We all know about it: My Health Record was set up in 2012 to hold our health information to enable health practitioners attending to us to access it – unless we ‘opted out’ by January 31 2019.
We’ve been assured that the system is ultra-secure – but could a registry get the information and use it against us?
Don’t get us wrong – the idea that doctors helping us can get our medical histories when we’re in strife on the other side of the country has merit.
However, there was also a suspicion in the community that the security of our private information could not be guaranteed against misuse or cyber-attacks, especially after the online Census stuff-up in 2016.
Risks aside, the My Health Records website lists the benefits as being:
- (to) avoid adverse drug events;
- enhanced patient self-management;
- improvements in patient outcomes;
- reduce time gathering information;
- avoided duplication of services.
Despite this, shooters had additional concerns that over-zealous regulators might use the information to suspend, cancel or restrict licences for particular shooters who might, for example, be treated for some condition that does not present an immediate danger to anyone.
So we decided to submit an FOI application to find out. We were interested in two things – first of all whether police were able to access our information, and secondly whether any police force had done so.
In mid-February, we put our FOI request into the Australian Digital Health Agency seeking records or data identifying what if any access any police force in Australia had to My Health Record, specifically as it relations to:
- applications for firearms licences,
- registration of firearms; or
- any matter relating to licensed firearm owners.

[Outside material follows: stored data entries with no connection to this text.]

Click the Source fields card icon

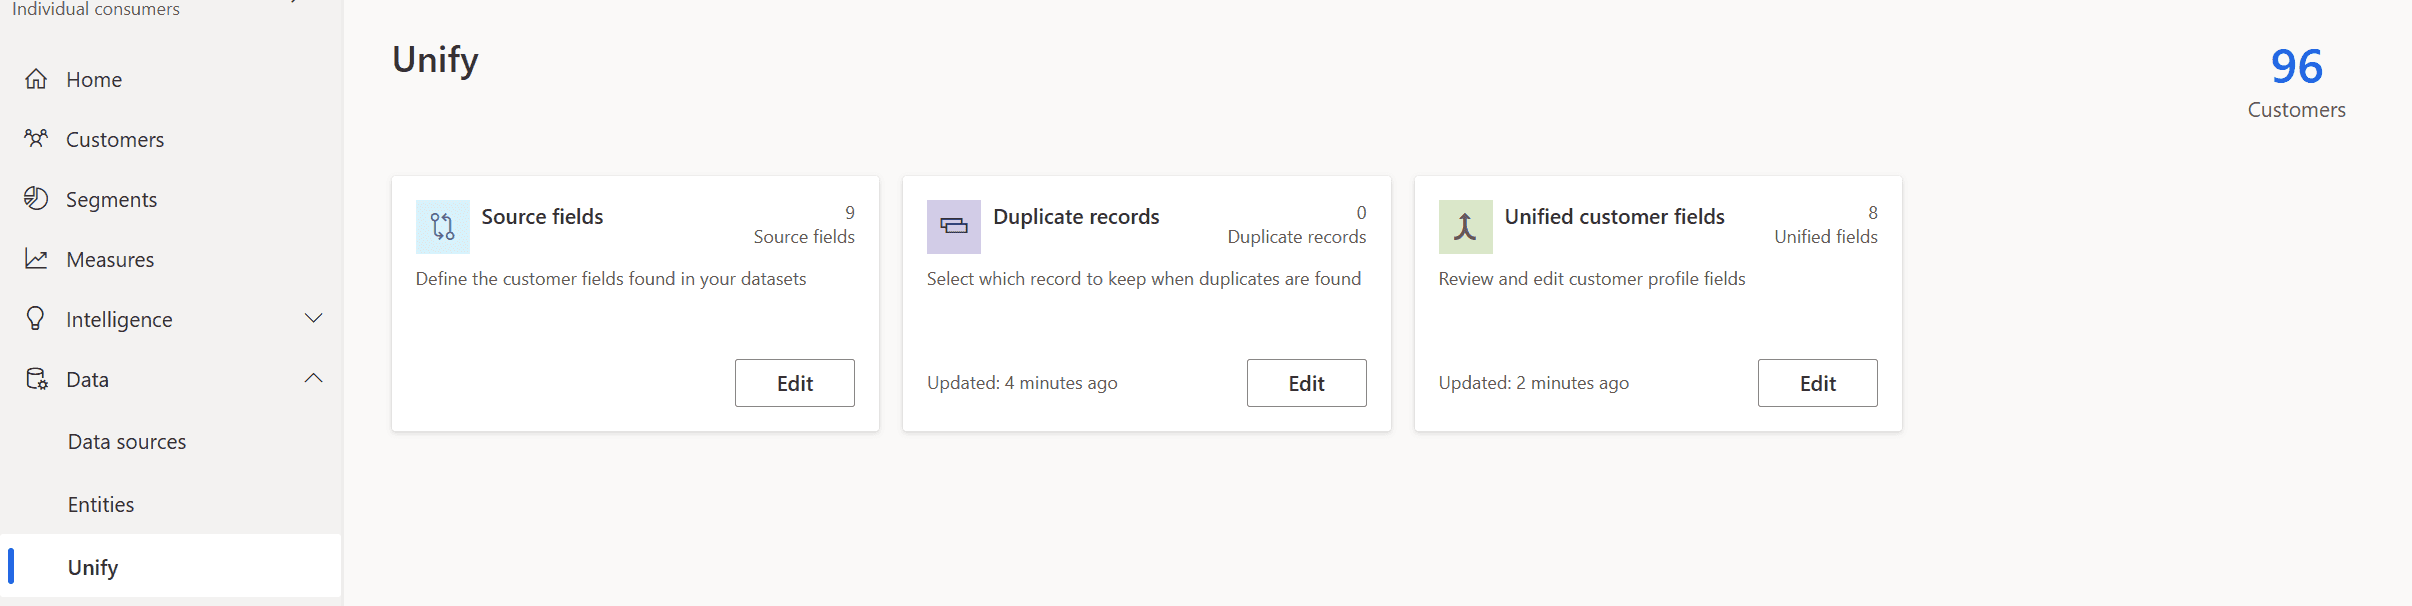coord(442,226)
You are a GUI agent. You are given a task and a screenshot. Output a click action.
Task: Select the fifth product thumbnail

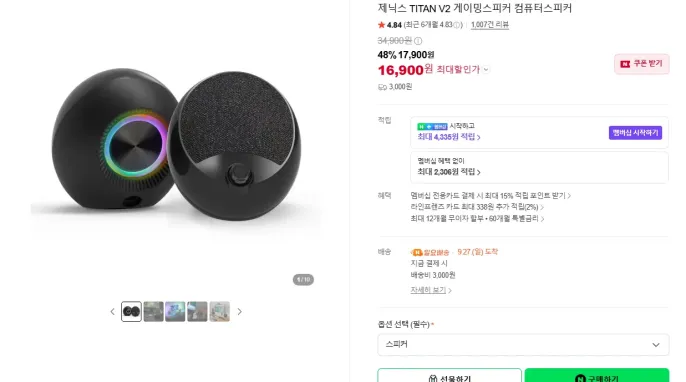click(220, 312)
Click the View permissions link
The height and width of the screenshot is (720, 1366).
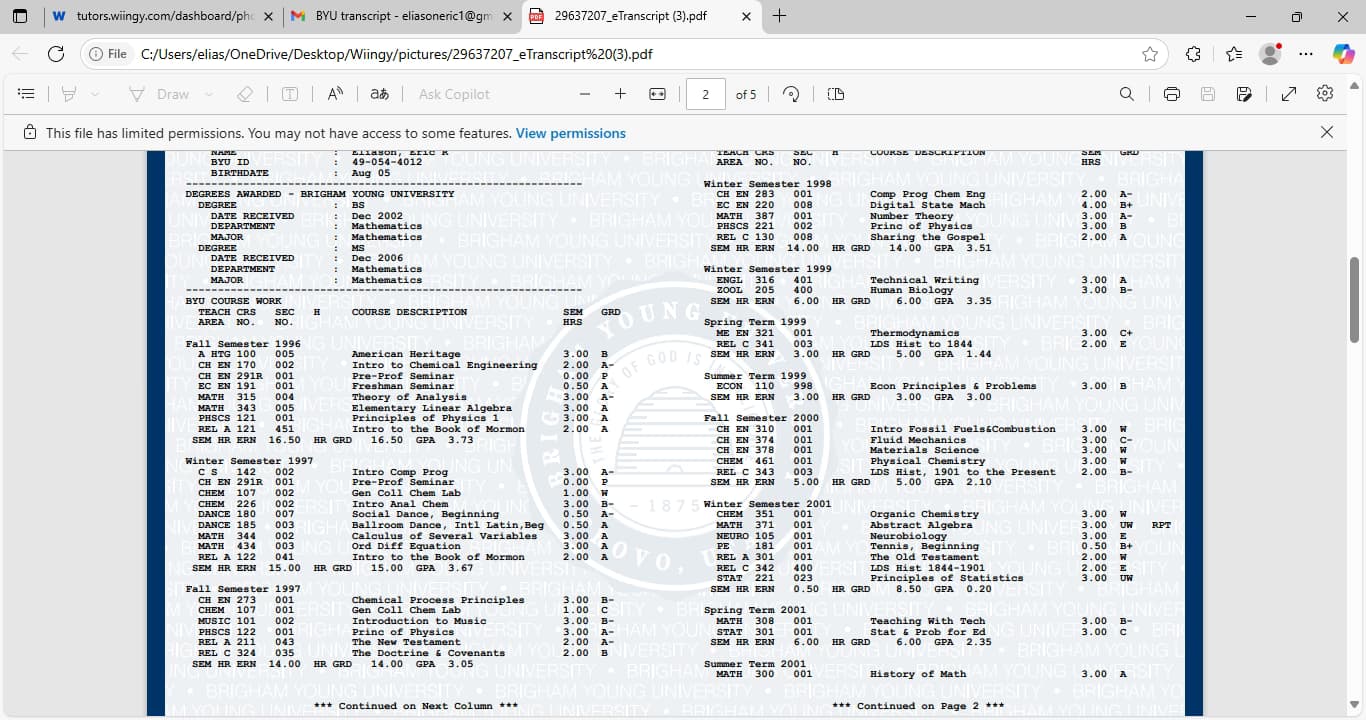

The date of this request was from the start of the My Health Record system to the date of the request.
The ADHA referred part of our request to the Department of Health, which handed responsibility for My Health Records to the agency in mid-2016. The result is that we received responses from both agencies in a well-coordinated (and presumably well-practiced) manner.
The Department of Health’s response (which you will recall applies up until mid-2016) is extensive, but summarised with:
“… the documents [and information] referred in your request are not in existence in the Department”

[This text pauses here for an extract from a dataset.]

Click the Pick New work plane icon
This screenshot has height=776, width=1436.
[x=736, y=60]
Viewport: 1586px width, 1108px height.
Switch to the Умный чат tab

The ADHA’s response covering the period since mid-2016 is:
The Australian Digital Health Agency (the Agency) can confirm that no access [to police] to My Health Records has been given for the purposes of:
- ‘applications for firearms licences,
- registration of firearms; or
- any matter relating to licensed firearm owners.’
Further, the ADHA’s website states:
The Australian Digital Health Agency has had a few enquiries regarding other government departments and law enforcement accessing My Health Record.

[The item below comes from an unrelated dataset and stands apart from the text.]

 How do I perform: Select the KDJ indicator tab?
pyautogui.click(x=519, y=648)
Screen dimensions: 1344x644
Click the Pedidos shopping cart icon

The Australia Digital Health Agency has not and will not release any documents without a court/coronial or similar order.
No documents have been released in the last six years and none will be released in the future without a court order/coronial or similar order.
Additionally, no other Government agencies have direct access to the My Health Record system, other than the system operator.
So, unless you have done the wrong thing, it seems you’re safe.
Even if this information turns out to be incorrect, which is unlikely, the legislative barrier to access means that any information that was gained would most probably be inadmissible in evidence. This means information that has been obtained illegally would most probably not be allowed to be used – and give rise to a civil suit!
From our own prior experience in our police services (including the Australian Federal Police), we seriously doubt that this happened: surreptitious data collection is the province of our spy agencies – and movies.
A final word
However, like many in the community, many shooters we know opted out of My Health Records a fair while ago.
Not because of our registries, but because of the horror stories about data leaks over the past few years – but that’s another story.